(RECORD EXTRACTS Opens)

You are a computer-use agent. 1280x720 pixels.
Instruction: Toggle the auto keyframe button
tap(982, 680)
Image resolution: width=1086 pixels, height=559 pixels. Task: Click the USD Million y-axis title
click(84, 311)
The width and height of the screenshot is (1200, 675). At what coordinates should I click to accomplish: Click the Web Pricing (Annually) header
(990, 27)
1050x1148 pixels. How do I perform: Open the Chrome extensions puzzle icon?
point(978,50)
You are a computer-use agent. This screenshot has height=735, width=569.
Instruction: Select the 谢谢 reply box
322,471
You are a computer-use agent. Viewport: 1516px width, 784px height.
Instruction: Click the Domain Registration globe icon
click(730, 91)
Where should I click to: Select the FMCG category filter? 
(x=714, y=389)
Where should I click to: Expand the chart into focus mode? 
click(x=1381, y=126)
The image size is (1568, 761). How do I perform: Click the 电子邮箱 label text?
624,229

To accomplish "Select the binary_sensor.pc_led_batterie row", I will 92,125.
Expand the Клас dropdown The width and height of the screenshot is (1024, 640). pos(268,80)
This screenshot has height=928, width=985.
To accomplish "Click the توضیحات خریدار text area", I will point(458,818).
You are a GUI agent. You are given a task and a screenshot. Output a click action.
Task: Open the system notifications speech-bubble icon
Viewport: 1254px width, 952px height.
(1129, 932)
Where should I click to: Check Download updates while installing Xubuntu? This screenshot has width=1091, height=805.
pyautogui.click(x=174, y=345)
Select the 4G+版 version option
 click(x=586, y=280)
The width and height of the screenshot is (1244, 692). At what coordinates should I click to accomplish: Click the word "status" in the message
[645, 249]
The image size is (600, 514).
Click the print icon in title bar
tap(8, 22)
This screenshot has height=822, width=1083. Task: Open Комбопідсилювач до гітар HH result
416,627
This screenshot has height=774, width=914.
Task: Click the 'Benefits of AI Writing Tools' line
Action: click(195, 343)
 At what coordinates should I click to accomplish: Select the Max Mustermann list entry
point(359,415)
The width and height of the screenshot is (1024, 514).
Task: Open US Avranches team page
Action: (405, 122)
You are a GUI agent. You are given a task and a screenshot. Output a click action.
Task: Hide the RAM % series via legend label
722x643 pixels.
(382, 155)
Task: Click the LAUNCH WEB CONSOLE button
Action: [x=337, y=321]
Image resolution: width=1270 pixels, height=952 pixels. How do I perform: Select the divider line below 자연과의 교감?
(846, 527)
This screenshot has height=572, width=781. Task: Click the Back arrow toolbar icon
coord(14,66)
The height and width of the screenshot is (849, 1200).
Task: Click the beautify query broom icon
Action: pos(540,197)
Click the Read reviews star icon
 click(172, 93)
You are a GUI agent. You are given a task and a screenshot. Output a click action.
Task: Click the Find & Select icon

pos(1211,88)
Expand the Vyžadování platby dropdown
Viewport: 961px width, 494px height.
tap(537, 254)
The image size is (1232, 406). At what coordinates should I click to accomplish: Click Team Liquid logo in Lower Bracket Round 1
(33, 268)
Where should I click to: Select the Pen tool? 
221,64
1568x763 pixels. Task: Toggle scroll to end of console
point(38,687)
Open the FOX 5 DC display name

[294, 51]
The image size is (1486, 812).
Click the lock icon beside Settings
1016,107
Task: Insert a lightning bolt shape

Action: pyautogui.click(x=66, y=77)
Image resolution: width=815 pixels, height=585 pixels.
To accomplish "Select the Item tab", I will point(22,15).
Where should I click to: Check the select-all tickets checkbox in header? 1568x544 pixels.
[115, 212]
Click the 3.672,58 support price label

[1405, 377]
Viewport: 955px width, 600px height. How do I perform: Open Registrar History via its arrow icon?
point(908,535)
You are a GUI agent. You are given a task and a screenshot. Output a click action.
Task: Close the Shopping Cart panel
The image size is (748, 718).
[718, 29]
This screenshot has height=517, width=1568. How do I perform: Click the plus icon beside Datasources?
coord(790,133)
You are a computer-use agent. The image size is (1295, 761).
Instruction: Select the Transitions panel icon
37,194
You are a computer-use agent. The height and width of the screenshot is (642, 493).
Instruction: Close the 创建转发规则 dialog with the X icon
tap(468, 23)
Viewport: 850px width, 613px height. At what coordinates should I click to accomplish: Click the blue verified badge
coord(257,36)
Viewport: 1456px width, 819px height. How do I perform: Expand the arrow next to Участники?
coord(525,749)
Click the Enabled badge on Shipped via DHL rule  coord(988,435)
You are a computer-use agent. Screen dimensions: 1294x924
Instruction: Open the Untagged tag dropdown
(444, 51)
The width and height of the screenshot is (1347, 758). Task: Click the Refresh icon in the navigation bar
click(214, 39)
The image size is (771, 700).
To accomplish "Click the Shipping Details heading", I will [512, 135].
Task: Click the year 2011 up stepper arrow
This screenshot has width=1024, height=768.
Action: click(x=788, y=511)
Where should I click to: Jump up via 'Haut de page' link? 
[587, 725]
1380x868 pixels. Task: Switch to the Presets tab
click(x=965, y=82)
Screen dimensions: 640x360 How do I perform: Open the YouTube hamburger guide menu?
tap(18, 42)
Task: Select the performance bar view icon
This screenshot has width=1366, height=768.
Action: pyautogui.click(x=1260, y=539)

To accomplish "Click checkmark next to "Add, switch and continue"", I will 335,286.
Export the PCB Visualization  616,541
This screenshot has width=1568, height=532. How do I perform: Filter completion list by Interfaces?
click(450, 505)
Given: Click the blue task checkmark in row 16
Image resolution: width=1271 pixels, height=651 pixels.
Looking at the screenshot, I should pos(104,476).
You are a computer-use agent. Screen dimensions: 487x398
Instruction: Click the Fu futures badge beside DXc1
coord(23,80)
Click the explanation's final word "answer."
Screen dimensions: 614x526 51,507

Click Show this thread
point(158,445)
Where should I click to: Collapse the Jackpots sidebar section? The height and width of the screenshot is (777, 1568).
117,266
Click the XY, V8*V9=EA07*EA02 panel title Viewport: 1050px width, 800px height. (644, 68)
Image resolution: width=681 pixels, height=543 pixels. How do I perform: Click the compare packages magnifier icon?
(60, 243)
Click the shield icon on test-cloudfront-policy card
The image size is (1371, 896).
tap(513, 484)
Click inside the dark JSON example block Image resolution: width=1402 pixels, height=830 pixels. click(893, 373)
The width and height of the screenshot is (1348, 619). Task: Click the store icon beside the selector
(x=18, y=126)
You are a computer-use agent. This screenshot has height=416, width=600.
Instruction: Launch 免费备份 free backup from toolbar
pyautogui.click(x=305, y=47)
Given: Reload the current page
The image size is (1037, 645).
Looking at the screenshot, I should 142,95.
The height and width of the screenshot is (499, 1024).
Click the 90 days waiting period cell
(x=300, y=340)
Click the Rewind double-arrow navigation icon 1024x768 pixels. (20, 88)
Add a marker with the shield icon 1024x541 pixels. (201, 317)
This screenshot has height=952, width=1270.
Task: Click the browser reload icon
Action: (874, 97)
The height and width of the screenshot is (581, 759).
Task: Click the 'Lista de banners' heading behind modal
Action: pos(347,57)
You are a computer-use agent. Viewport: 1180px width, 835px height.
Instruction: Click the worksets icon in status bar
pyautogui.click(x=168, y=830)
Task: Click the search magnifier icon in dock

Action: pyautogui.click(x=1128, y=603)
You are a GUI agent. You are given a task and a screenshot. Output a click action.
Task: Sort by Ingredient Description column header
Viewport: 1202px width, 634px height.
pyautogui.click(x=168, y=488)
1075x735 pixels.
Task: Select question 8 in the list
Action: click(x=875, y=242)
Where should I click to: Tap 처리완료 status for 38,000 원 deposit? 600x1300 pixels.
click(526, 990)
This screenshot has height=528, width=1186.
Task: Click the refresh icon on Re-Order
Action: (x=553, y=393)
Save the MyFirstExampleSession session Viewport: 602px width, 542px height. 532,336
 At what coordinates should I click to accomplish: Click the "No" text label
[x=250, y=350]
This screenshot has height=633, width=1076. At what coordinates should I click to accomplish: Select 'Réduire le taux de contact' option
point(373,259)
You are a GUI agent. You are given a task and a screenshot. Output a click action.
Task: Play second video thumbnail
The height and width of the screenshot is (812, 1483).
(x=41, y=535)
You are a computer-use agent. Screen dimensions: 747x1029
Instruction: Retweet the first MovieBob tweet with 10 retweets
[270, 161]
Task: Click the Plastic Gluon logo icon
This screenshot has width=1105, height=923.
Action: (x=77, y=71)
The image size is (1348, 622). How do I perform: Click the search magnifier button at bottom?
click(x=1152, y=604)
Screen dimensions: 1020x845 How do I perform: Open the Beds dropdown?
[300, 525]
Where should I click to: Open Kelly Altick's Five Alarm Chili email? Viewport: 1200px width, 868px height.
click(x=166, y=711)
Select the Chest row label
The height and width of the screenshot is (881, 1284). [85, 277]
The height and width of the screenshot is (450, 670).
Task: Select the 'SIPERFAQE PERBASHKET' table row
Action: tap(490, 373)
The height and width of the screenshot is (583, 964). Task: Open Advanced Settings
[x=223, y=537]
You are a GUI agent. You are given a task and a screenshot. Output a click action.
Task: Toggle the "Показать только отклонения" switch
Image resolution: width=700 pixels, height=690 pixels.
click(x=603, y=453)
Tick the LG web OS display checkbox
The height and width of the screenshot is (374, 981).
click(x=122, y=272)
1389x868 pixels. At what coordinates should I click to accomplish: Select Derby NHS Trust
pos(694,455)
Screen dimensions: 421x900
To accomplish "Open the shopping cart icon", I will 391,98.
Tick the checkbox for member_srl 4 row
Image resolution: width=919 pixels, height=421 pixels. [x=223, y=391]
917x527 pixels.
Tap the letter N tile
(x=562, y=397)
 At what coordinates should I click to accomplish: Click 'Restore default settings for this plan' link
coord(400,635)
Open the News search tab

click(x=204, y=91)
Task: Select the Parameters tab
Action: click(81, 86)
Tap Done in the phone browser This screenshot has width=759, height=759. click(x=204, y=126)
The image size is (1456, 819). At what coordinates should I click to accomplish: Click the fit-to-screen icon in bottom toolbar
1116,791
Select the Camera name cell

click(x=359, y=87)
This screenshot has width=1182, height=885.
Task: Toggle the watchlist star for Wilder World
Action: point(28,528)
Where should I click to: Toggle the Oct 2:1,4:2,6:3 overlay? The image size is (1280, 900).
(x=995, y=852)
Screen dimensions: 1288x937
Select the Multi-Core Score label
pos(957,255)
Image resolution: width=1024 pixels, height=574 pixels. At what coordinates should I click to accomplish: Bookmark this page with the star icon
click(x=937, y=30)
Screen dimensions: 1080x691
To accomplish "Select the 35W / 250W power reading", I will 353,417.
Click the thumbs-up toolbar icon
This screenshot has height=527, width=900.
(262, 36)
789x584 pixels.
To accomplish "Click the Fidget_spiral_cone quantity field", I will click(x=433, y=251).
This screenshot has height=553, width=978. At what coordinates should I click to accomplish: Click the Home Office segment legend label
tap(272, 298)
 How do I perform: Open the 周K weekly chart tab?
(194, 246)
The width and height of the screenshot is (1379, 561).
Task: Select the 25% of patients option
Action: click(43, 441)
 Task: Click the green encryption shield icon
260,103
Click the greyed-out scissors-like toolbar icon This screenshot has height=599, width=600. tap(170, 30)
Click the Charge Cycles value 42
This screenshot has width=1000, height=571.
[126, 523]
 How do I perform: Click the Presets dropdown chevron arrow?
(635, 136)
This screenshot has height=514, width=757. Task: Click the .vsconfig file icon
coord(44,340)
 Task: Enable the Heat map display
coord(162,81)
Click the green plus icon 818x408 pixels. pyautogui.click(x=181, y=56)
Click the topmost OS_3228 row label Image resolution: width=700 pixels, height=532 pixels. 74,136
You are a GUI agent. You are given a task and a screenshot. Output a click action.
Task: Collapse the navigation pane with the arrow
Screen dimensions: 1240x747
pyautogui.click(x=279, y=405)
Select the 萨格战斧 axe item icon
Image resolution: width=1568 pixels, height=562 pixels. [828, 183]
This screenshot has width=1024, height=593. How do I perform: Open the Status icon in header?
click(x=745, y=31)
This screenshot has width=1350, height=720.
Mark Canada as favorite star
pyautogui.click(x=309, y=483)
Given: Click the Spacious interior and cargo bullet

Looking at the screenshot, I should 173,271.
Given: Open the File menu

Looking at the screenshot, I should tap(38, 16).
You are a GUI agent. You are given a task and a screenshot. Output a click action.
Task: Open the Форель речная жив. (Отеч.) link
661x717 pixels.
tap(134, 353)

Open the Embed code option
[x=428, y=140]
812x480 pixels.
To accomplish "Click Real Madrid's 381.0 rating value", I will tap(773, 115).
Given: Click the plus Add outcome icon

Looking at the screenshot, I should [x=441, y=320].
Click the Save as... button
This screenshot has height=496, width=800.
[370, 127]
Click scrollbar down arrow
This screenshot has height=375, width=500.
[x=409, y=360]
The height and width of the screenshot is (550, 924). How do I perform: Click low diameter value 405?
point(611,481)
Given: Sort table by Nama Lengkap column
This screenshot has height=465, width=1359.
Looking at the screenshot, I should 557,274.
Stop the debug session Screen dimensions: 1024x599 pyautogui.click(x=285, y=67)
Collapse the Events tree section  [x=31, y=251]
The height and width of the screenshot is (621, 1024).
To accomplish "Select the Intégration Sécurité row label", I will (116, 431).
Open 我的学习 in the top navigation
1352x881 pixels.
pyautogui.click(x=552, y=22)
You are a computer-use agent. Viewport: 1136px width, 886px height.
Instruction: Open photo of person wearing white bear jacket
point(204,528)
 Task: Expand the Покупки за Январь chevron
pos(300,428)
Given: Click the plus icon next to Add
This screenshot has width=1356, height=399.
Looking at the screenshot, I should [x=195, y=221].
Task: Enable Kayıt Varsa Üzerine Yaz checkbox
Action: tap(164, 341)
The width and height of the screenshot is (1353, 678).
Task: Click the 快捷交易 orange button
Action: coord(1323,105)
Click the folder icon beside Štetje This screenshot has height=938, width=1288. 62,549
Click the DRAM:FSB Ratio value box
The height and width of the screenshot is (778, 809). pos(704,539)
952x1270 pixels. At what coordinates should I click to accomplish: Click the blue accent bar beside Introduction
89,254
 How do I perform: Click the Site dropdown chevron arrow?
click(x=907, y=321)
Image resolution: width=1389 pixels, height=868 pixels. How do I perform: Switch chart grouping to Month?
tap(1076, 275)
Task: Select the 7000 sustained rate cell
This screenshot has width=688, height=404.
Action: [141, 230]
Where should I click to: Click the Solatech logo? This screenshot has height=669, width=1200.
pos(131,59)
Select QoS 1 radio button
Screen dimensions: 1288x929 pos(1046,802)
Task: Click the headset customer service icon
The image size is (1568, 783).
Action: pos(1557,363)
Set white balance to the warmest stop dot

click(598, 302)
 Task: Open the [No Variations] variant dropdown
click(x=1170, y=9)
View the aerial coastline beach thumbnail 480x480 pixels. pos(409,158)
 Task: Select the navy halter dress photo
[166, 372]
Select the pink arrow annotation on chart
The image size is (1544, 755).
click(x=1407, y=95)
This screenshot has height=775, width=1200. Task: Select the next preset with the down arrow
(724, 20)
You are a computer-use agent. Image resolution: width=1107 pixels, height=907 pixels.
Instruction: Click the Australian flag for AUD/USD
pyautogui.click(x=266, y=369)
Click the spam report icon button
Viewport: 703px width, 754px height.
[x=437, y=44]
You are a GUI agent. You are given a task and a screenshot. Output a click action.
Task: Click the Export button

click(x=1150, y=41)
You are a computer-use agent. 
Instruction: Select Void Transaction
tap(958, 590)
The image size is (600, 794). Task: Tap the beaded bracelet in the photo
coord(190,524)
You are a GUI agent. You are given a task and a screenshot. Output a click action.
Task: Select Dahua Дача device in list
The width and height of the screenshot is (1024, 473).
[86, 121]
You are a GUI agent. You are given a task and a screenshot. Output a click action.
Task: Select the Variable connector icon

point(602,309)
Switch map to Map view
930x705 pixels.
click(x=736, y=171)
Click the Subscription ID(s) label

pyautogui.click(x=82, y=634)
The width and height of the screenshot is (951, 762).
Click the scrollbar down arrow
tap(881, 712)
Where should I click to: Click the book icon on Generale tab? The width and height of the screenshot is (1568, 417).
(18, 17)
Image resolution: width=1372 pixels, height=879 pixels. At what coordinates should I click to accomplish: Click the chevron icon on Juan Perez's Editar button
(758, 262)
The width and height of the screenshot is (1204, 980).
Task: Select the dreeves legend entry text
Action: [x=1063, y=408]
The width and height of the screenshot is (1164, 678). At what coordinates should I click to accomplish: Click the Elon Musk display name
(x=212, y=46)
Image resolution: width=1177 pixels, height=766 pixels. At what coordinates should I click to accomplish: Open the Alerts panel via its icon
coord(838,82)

(RECORD EXTRACTS Closes)

■ DIRECTIONS FOR THIS TASK
A copy of each line in the data above that holds the string "thumbnail" is needed.

■ ANSWER TO THIS TASK
Task: Play second video thumbnail
View the aerial coastline beach thumbnail 480x480 pixels. pos(409,158)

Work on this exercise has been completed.